Circle conversion: set the radius to 50% to convert any image into a perfect circle — the standard for profile pictures. If the image isn't square, it's automatically center-cropped to square first.

CSS equivalent: this tool produces the same visual result as the CSS border-radius property, but applies it to the actual image pixels so the rounded corners are preserved when the image is used outside a browser context (e.g., in a presentation, PDF, or email).

Privacy: corner clipping uses Canvas API clip path. No image is uploaded.

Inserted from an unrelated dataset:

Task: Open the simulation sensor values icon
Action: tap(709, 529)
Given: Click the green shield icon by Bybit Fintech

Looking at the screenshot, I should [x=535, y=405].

Frequently Asked Questions

What border-radius value creates a perfect circle?
Set the radius to 50% of the shorter dimension (or use the 50% preset). For non-square images, the result is an ellipse. For square images (1:1 aspect ratio), the result is a perfect circle. The tool auto-crops to square before applying 50% radius if you enable the Circle mode.
Why must I download as PNG and not JPG?
JPG does not support transparency. Rounded corners require the trimmed corners to be transparent. PNG (and WebP) preserve that transparency. If you download as JPG, the corners will be white — which may be fine if your background is white, but will not produce the floating rounded-card look on colored backgrounds.
Can I set different radii for each corner?
Yes. Toggle Individual Corners mode and set separate values for top-left, top-right, bottom-right, and bottom-left. This lets you create shapes like tabs (one rounded corner), speech bubbles (zero radius on one corner), or asymmetric cards.
Why not just use CSS border-radius instead?
CSS border-radius is better for web use — it doesn't require a separate image file. Use this tool when you need rounded corners embedded in the actual image pixels: for Keynote/PowerPoint presentations, for email clients that don't support CSS, or for use in apps and documents outside the browser.